■ Task description
Copy out every line holding the string "marker" from the records below.

Dataset entries:
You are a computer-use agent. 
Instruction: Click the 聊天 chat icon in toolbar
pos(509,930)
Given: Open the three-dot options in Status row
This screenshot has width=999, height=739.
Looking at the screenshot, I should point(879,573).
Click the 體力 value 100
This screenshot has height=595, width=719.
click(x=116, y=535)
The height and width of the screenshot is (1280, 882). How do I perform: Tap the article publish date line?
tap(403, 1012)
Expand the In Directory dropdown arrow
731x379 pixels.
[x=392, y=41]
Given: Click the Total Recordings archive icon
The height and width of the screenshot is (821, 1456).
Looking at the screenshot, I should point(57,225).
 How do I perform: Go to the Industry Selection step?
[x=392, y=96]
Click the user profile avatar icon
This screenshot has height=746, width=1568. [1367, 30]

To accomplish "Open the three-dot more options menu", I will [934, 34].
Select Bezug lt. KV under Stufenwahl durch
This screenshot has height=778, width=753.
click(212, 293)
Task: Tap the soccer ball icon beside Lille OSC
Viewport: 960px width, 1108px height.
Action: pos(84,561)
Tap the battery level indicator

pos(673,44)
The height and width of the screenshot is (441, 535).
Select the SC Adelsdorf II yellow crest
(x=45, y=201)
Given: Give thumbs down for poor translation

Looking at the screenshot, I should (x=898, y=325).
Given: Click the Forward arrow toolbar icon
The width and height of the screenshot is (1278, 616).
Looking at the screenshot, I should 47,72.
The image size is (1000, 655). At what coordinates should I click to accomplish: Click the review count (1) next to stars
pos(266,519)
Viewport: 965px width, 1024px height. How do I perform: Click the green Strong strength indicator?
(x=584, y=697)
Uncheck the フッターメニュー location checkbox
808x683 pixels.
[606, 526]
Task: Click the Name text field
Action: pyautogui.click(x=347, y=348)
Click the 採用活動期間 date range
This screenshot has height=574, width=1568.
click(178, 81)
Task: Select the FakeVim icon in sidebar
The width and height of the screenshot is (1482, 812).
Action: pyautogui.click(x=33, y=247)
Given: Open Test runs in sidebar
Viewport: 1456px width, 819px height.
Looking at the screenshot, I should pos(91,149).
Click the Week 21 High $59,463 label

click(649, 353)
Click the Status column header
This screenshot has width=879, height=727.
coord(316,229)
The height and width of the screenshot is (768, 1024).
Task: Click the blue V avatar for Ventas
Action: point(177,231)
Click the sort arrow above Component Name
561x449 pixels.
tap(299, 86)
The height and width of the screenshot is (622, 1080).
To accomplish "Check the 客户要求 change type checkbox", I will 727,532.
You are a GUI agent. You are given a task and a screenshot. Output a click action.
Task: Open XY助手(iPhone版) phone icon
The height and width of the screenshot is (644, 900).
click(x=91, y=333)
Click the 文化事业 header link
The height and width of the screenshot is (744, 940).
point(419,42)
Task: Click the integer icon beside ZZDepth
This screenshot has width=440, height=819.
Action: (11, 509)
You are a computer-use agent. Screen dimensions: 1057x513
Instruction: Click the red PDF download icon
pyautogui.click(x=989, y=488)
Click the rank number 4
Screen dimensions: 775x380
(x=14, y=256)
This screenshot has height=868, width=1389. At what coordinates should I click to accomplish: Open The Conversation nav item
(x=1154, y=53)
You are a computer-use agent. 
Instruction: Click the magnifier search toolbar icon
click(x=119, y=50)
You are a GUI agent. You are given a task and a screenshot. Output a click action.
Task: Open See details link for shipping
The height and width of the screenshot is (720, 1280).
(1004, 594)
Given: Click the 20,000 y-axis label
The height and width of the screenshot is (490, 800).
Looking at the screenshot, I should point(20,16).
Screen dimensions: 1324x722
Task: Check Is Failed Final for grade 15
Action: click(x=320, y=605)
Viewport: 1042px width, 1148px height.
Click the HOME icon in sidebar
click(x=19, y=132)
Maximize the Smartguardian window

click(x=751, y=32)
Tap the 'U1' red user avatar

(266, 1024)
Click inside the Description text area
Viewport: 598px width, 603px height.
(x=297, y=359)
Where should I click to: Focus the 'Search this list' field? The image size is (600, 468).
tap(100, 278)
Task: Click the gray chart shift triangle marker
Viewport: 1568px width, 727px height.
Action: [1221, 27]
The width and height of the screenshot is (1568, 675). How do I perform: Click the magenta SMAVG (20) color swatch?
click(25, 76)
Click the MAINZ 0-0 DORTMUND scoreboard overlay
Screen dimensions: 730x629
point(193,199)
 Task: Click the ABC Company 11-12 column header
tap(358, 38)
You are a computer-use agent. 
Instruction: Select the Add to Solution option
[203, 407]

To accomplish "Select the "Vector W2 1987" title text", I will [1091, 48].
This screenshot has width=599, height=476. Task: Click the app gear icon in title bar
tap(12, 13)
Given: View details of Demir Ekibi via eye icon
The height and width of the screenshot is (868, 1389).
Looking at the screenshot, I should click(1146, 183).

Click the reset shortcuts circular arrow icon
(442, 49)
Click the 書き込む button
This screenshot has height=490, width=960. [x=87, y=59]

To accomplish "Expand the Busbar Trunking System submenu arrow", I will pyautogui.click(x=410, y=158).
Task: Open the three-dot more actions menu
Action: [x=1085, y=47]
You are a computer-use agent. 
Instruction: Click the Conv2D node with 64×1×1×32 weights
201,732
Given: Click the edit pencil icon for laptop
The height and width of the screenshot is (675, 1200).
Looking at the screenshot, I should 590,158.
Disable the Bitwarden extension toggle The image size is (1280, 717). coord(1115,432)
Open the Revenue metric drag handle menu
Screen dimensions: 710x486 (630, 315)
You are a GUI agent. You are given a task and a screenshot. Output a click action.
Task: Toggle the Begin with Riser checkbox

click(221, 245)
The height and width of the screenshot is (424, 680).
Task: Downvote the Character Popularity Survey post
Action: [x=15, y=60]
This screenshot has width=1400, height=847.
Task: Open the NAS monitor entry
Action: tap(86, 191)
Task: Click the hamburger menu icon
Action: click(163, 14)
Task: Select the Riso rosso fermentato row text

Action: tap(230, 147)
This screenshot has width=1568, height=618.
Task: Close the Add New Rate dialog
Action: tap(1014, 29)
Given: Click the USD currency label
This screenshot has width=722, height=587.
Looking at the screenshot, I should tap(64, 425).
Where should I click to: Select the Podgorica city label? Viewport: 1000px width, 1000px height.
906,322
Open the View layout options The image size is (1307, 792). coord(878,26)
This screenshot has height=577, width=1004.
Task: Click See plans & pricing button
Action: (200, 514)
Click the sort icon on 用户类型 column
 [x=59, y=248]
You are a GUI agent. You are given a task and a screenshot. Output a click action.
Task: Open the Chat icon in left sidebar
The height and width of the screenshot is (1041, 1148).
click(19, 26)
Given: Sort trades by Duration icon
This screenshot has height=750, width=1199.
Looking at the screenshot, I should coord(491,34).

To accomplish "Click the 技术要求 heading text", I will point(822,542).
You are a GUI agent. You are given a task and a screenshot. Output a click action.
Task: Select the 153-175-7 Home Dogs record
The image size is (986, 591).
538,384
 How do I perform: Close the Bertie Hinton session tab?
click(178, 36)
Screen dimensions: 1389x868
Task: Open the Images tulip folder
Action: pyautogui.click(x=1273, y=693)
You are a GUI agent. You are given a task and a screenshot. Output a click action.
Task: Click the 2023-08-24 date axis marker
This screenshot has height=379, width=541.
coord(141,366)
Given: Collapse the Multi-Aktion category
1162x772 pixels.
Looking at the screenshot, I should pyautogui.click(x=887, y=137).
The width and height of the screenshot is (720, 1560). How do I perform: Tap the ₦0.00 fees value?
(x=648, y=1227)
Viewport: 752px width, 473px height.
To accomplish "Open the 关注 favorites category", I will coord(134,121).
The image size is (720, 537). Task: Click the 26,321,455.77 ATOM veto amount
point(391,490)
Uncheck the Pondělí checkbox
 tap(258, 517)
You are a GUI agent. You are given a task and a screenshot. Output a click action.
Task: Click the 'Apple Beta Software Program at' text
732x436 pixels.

■ Answer to this task
Task: Click the gray chart shift triangle marker
Task: Click the 2023-08-24 date axis marker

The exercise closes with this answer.